Thermodynamic Limit of a Nonequilibrium Steady-State: Maxwell-Type Construction for a Bistable Biochemical System
Hao Ge, Hong Qian

TL;DR
This paper investigates the thermodynamic limit of a bistable biochemical system, revealing a Maxwell-like construction that determines the dominant steady state and highlights the stochastic nature of stability in biological contexts.
Contribution
It introduces a Maxwell-type construction for selecting the stable steady state in a nonequilibrium biochemical system using a chemical master equation approach.
Findings
Bistability disappears in the stochastic model when fluctuations are sufficiently low but not negligible.
A Maxwell-like construction determines the dominant steady state in the thermodynamic limit.

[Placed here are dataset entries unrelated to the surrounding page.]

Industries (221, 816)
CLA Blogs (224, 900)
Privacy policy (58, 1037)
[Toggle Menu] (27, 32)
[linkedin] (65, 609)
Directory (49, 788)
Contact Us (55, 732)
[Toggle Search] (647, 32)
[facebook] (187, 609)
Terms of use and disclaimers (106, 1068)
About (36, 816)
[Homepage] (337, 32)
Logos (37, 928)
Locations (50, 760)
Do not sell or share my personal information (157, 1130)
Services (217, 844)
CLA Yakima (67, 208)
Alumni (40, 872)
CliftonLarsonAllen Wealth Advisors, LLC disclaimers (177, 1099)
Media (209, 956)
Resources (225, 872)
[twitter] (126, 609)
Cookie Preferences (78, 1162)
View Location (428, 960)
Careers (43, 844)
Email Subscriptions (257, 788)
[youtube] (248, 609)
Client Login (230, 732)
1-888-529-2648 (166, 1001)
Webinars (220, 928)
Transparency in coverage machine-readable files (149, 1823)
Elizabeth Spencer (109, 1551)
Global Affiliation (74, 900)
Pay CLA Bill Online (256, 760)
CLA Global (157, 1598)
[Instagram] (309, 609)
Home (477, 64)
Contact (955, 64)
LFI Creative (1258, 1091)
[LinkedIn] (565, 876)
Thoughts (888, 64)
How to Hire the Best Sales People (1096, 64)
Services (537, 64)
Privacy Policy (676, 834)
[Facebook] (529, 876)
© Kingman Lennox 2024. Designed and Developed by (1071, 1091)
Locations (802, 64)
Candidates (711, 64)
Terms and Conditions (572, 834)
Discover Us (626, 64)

Stability concepts in cell biology are fundamentally stochastic, not purely deterministic.
Abstract
We show that the thermodynamic limit of a bistable phosphorylation-dephosphorylation cycle has a selection rule for the "more stable" macroscopic steady state. The analysis is akin to the Maxwell construction. Based on the chemical master equation approach, it is shown that, except at a critical point, bistability disappears in the stochastic model when fluctuation is sufficiently low but unneglectable. Onsager's Gaussian fluctuation theory applies to the unique macroscopic steady state. With initial state in the basin of attraction of the "less stable" steady state, the deterministic dynamics obtained by the Law of Mass Action is a metastable phenomenon. Stability and robustness in cell biology are stochastic concepts.